Wenn ich mir überlege, wie ich selbst mit 16 unterwegs war, dann kann ich heute nur sagen: Mich als 16jährigen würde ich heute an keine Wahlurne mehr lassen - Gott bewahre! Schlicht & ergeifend, weil ich von Hormonschüben und wirren Vorstellungen gepeitscht eben gerade nicht über die nötige Reife und Abgeklärtheit verfügte, die ich heute für eine Wahlbeteiligung als unabdingbare Voraussetzung erachten würde.
Aber freilich: Man soll nicht immer von sich auf andere schließen ... :)
--- Zitat von: colourize am 20 Juli 2012, 12:50:36 ---Das Wahlrecht nur an Menschen zu vergeben, die eine wie auch immer geartete "Prüfung" bestanden haben, würde bedeuten den demokratischen Grundgedanken aufzugeben. Dieser besagt nämlich nicht, dass die Teilnahme an einer Wahl an Voraussetzungen gekoppelt ist, sondern vielmehr, dass alle Mitglieder eines Volkes ("Demos" heißt genau das) die Macht ausüben ("kratos" = Macht). Mal von der Frage, was denn da bitte geprüft werden sollte um die "Eignung zur Wahlteilnahme" festzustellen, mal völlig abgesehen... - bis drei zu zählen ja vermutlich nicht.
--- Ende Zitat ---
- Ich verfüge leider gerade nicht über die gebührende Muße, aber das mit dem "demokratischen Grundgedanken", das müssen wir noch mal vertiefen.

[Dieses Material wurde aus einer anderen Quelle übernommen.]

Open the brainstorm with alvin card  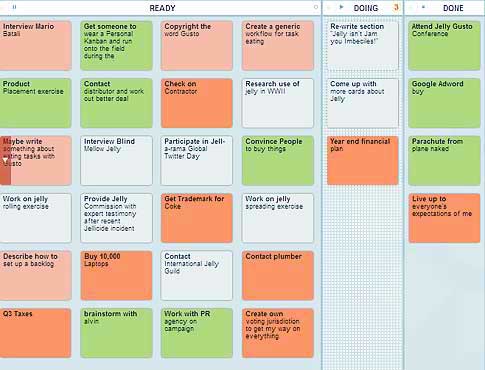(116, 333)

Das seh' ich nämlich ein bisschen anders, aber da schreib' ich in den nächsten Tagen noch mal was dazu, jetzt ist es aus Zeitgründen leider nicht möglich. :)
--- Zitat von: colourize am 20 Juli 2012, 12:50:36 ---Erstens gerät unser System derzeit dadurch in Gefahr, dass die Macht da facto nicht vom Parlament ausgeht, sondern von unserem Wirtschaftsystem, Rating Agenturen und dem Bankenwesen. Diese geben die notwendigen politischen Entscheidungen vor, die dann - als "alternativlos" dargestellt - im Parlament legitimiert werden. Eine Opposition, die eine Handlungsalternative vorschlägt, gibt es doch de facto nicht - siehe die Abstimmung zu den Krediten für spanische Banken gestern im Bundestag. Wenn es aber keine Alternativen gibt, dann sind auch Wahlen ziemlich sinnlos.

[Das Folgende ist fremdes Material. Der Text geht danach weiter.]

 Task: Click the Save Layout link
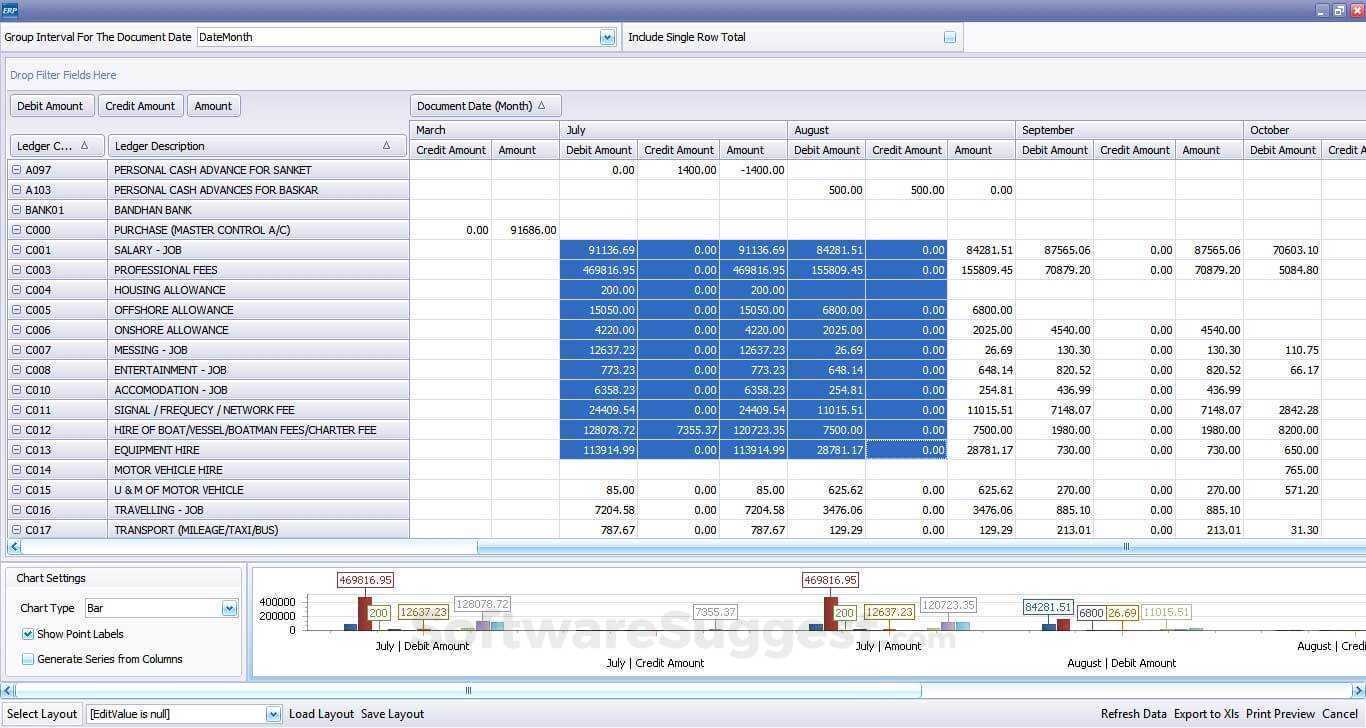click(x=392, y=714)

Zweitens gerät das demokratische System durch die Beschleunigung sämtlicher Entscheidungen in Gefahr. Wenn andauernd heute über etwas entschieden werden muss, was gerade mal gestern passiert ist ("Keine Kredite mehr für Spanien!", "Fukushima!" etc.), dann bleibt keine Zeit zum Nachdenken mit kühlem Kopf und kluge Beratungen. Ein Panik-Parlament winkt blind Gesetze durch - welche Typen ins Parlament gewählt wurden erscheint da eher als Nebensache.

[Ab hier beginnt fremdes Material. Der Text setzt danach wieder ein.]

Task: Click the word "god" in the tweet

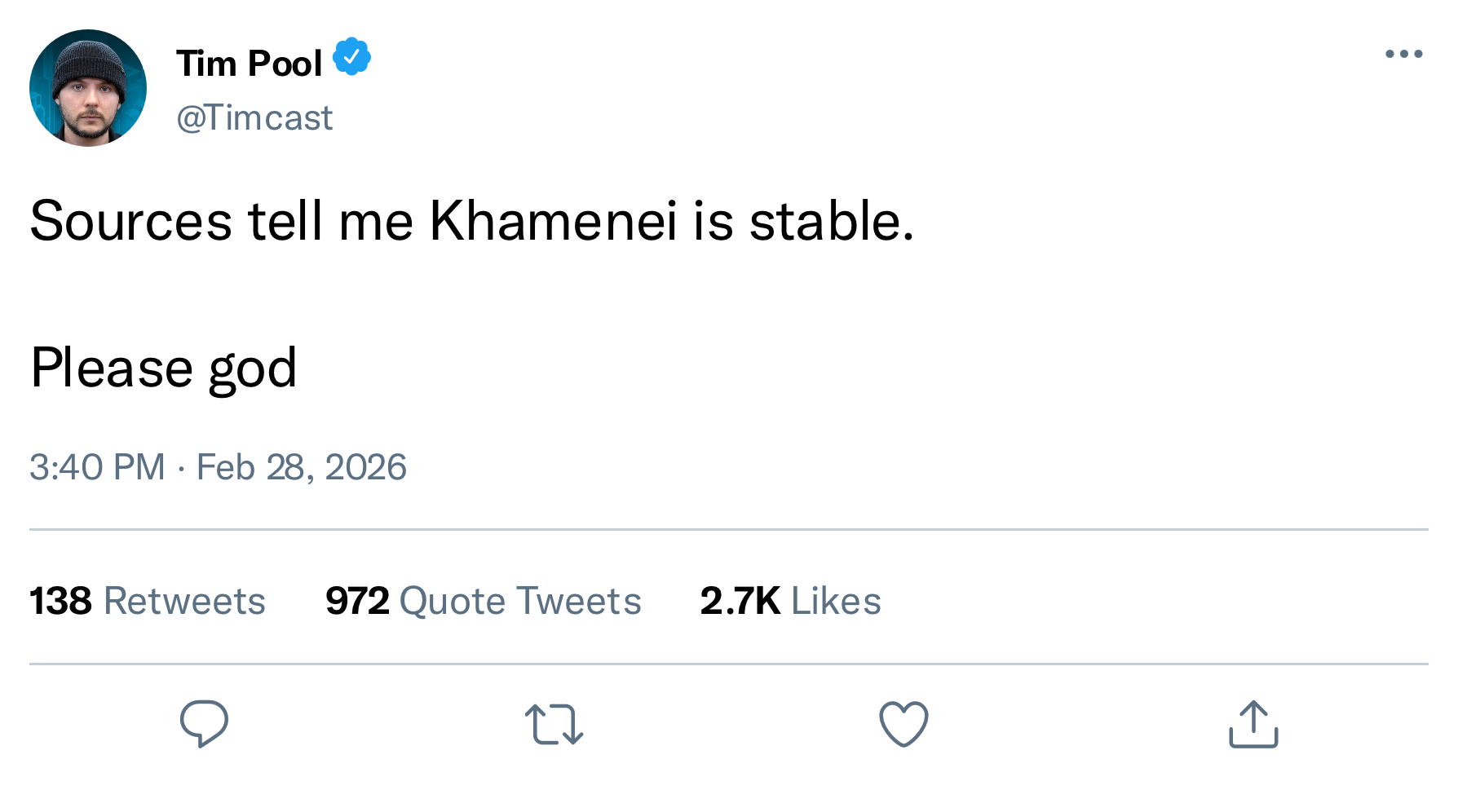Action: 253,369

Drittens führen uns die jüngeren Fälle ACTA, der Mappus-Notheis-Deal sowie die jüngste Novelle des Meldegesetzes eindrucksvoll vor Augen, dass unsere Parlamentarier sich von PR-Maschen genauso blenden lassen wie das angeblich so dumme Wahlvolk. Egal ob ACTA-Befürworter, Datenhandel-Fürsprecher oder Mappus: allesamt entpuppen sich als lobbyistengelenkte Marinetten, die genau die Sprüche aufsagen, die ihnen die PR-Berater der entsprechenden Interessensgruppen zuvor gesteckt haben. Leider scheint parlamentarische Kontrolle nicht stattzufinden - und wo sie droht (BaWü) werden von den höchsten Vertretern unserer Demokratie (MP Mappus) bewusst und in hinterhältiger Absicht Schleichwege begangen um die parlamentarische Demokratie auszuhebeln. Wer mag sich angesichts dessen noch über "Politikverdrossenheit" und wachsende Nichtwählerzahlen wundern?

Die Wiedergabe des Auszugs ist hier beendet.